EXERCISE INSTRUCTIONS: What follows is a set of records; copy all of it exactly.

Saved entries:
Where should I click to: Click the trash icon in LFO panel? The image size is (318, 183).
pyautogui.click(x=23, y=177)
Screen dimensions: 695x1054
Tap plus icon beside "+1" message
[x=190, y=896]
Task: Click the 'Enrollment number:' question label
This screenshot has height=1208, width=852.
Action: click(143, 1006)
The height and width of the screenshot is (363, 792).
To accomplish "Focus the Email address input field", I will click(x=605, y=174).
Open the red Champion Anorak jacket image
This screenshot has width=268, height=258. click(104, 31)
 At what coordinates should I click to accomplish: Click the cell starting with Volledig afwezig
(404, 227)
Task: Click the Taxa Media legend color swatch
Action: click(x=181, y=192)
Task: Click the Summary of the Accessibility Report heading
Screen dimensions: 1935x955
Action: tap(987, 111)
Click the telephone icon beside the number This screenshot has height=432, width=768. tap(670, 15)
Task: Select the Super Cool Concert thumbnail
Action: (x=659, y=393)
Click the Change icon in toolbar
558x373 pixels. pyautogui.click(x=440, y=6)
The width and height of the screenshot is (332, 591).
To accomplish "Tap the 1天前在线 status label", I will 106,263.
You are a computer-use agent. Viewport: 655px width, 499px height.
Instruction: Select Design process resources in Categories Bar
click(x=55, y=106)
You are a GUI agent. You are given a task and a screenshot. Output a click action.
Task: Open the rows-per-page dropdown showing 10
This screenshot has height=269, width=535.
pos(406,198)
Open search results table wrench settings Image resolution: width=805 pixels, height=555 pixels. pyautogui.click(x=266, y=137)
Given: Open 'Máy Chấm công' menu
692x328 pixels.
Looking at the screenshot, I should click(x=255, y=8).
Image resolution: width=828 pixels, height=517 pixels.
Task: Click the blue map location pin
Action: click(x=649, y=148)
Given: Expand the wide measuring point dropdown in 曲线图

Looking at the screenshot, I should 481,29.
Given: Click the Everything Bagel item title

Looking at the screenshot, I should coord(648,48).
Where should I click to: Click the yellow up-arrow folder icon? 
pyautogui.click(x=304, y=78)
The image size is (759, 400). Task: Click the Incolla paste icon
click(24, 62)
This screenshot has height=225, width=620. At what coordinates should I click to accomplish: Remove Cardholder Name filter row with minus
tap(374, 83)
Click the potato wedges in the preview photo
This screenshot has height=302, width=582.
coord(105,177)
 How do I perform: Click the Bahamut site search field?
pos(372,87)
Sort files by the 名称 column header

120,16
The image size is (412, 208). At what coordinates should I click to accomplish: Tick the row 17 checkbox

RESPONSE:
Where should I click to: Click the trash icon in LFO panel? The image size is (318, 183).
pyautogui.click(x=23, y=177)
Screen dimensions: 695x1054
Tap plus icon beside "+1" message
[x=190, y=896]
Task: Click the 'Enrollment number:' question label
This screenshot has height=1208, width=852.
Action: click(143, 1006)
The height and width of the screenshot is (363, 792).
To accomplish "Focus the Email address input field", I will click(x=605, y=174).
Open the red Champion Anorak jacket image
This screenshot has width=268, height=258. click(104, 31)
 At what coordinates should I click to accomplish: Click the cell starting with Volledig afwezig
(404, 227)
Task: Click the Taxa Media legend color swatch
Action: click(x=181, y=192)
Task: Click the Summary of the Accessibility Report heading
Screen dimensions: 1935x955
Action: tap(987, 111)
Click the telephone icon beside the number This screenshot has height=432, width=768. tap(670, 15)
Task: Select the Super Cool Concert thumbnail
Action: (x=659, y=393)
Click the Change icon in toolbar
558x373 pixels. pyautogui.click(x=440, y=6)
The width and height of the screenshot is (332, 591).
To accomplish "Tap the 1天前在线 status label", I will 106,263.
You are a computer-use agent. Viewport: 655px width, 499px height.
Instruction: Select Design process resources in Categories Bar
click(x=55, y=106)
You are a GUI agent. You are given a task and a screenshot. Output a click action.
Task: Open the rows-per-page dropdown showing 10
This screenshot has height=269, width=535.
pos(406,198)
Open search results table wrench settings Image resolution: width=805 pixels, height=555 pixels. pyautogui.click(x=266, y=137)
Given: Open 'Máy Chấm công' menu
692x328 pixels.
Looking at the screenshot, I should click(x=255, y=8).
Image resolution: width=828 pixels, height=517 pixels.
Task: Click the blue map location pin
Action: click(x=649, y=148)
Given: Expand the wide measuring point dropdown in 曲线图

Looking at the screenshot, I should 481,29.
Given: Click the Everything Bagel item title

Looking at the screenshot, I should coord(648,48).
Where should I click to: Click the yellow up-arrow folder icon? 
pyautogui.click(x=304, y=78)
The image size is (759, 400). Task: Click the Incolla paste icon
click(24, 62)
This screenshot has height=225, width=620. At what coordinates should I click to accomplish: Remove Cardholder Name filter row with minus
tap(374, 83)
Click the potato wedges in the preview photo
This screenshot has height=302, width=582.
coord(105,177)
 How do I perform: Click the Bahamut site search field?
pos(372,87)
Sort files by the 名称 column header

120,16
The image size is (412, 208). At what coordinates should I click to accomplish: Tick the row 17 checkbox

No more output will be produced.